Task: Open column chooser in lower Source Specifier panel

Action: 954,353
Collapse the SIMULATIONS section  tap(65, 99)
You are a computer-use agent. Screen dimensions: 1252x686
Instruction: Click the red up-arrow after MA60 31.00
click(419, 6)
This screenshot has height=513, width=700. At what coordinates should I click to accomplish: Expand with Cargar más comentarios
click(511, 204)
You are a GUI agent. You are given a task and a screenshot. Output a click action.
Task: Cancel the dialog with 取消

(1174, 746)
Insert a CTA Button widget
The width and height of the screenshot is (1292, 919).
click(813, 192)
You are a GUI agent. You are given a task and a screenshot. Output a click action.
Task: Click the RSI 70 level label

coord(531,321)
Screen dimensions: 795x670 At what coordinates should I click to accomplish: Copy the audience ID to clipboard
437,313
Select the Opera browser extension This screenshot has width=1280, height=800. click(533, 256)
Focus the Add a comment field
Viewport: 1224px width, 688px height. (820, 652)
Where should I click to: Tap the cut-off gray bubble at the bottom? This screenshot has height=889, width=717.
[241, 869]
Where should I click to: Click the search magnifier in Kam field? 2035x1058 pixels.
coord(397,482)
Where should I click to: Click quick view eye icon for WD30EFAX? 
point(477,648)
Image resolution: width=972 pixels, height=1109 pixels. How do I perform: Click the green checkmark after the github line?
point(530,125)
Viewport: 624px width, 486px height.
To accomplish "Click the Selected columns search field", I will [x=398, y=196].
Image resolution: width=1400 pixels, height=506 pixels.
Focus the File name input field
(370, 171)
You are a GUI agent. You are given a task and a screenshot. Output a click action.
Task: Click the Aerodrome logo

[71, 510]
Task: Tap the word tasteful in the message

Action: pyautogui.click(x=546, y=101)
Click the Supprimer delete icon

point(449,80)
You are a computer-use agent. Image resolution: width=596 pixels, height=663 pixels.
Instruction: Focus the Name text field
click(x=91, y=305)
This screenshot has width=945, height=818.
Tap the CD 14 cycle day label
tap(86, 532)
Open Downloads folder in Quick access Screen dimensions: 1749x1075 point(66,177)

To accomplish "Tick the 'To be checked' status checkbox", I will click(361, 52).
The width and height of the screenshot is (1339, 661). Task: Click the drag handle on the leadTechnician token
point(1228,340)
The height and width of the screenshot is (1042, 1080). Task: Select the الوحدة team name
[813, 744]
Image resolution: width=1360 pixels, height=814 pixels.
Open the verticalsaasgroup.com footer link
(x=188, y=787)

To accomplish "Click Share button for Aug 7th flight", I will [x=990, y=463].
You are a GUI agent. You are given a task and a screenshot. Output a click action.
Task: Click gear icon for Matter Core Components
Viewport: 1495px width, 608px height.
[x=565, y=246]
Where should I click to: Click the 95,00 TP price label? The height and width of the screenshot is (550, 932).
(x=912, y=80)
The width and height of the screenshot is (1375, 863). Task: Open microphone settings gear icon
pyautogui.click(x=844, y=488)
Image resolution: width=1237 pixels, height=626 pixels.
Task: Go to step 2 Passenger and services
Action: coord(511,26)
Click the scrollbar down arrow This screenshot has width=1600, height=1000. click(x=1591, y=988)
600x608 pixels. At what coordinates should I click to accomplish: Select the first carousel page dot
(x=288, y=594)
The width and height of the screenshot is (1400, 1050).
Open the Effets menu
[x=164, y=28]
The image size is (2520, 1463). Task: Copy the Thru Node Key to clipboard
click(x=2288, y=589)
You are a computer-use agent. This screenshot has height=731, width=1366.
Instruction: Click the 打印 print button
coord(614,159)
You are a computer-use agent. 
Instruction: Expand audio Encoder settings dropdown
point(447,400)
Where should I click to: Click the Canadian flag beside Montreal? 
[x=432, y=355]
+++
What you are asked to do: Lines above with the word "computer" should be counted, and the reply is that count alone.

Exercise result: 4